The Mummy: Tomb of the Dragon Emperor (2008)

Posted in Reviews by - May 28, 2014
The Mummy: Tomb of the Dragon Emperor (2008)

The Mummy franchise limps over the finishing line with a heave and a groan, much like the walking dead these films helped to popularise. The second sequel runs out of steam long before it even gets going. The engaging qualities of the original have all but vanished revealing only the film’s brazen lack of originality with bits lifted from Raiders of the Lost Arc, Tomb Raider, National Treasure and all the rest. Rachel Weisz has absconded leaving doe-eyed jock Fraser to try and wrestle up some chemistry with Maria Bello, but it’s a forced affair. John Hannah’s comedic Brit support attempts to add humour but eventually he’s left talking to a yak. Big, overblown CGI vistas and scores of beasts and brutes act to compensate for the lack of character, although the ancient China stuff is good and forms the film’s most interesting scenes (the tone of which is lifted almost directly from Hero).

Jet Li turns evil for a wicked rendition of Chinese Emperor Qin who builds a nation on the crushed remains of slaves and adversaries, and he will stop at nothing to achieve immortality. He is turned into stone by a curse read out by Michelle Yeoh (in Sanskrit, for some reason) and buried with his terracotta army. Flash forward 2000 years and his tomb has been disturbed by Fraser’s hotheaded son during a post-war archaeological dig and brought to the attention of Anthony Wong’s crazed Red Army general, who resurrects the Emperor and unleashes all manner of horrors. Li appears mostly in computerised form from now on, firstly as a crumbling stone embodiment of his former self – which looks quite cool – and, later on, a fire breathing hydra, which doesn’t.

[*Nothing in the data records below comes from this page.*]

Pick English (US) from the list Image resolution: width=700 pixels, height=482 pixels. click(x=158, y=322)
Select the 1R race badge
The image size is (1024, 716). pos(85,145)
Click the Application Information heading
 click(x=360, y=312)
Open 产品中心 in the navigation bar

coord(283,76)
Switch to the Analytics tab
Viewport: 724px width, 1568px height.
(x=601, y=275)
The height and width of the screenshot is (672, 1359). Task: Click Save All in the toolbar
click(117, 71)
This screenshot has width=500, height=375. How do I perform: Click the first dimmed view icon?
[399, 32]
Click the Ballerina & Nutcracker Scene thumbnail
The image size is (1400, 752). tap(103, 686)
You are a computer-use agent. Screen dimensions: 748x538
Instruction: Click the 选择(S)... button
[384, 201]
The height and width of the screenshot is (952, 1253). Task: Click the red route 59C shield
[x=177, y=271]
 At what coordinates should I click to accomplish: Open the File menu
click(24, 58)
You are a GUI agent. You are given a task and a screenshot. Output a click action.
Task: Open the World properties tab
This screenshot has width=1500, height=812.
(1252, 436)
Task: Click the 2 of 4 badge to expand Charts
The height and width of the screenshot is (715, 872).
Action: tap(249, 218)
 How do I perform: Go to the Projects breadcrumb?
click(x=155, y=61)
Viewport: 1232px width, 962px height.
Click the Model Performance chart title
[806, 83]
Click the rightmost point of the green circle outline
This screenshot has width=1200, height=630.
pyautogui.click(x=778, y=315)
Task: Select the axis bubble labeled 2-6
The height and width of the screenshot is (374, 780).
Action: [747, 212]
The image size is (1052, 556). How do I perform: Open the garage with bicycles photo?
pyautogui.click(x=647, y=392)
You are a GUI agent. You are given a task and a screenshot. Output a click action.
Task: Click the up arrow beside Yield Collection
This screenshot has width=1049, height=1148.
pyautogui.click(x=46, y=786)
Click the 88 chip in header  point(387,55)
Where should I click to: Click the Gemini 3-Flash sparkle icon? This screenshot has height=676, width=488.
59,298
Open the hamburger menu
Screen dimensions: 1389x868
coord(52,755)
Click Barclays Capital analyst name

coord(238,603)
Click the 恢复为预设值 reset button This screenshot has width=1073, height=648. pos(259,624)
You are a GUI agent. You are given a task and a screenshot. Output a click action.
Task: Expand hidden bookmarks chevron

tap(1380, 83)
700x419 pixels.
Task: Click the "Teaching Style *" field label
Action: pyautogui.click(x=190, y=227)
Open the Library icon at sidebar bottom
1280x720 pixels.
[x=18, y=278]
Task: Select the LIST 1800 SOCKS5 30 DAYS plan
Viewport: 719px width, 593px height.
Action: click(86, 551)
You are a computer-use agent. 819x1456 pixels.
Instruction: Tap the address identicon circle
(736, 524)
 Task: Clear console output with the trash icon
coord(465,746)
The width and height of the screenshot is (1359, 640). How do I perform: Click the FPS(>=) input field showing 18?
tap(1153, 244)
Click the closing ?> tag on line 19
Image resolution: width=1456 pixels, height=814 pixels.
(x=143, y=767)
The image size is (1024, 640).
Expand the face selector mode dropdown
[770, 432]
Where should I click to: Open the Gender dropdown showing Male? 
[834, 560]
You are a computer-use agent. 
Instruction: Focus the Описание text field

The squabbling family of adventurers are joined by ninja lady Isabella Leong who provides constant exposition from Shanghai through to the Himalayas and finally settling in the fictitious paradise of Shangri-La. You will give up on the film the second three yetis appear to assist the central cast during a snowy gun battle with the Chinese military. This is the moment the film completely loses its mind. Michelle Yeoh appears again later to add a touch of gravitas but it is abundantly clear she shouldn’t be anywhere near this film. And how Rob Cohen could be allowed to get away with such a disappointingly short combat sequence between kung fu legends Li and Yeoh is borderline criminal. The huge CGI zombie battle which closes proceedings appears to have come at a great expense but, like most of the film, it is an empty spectacle.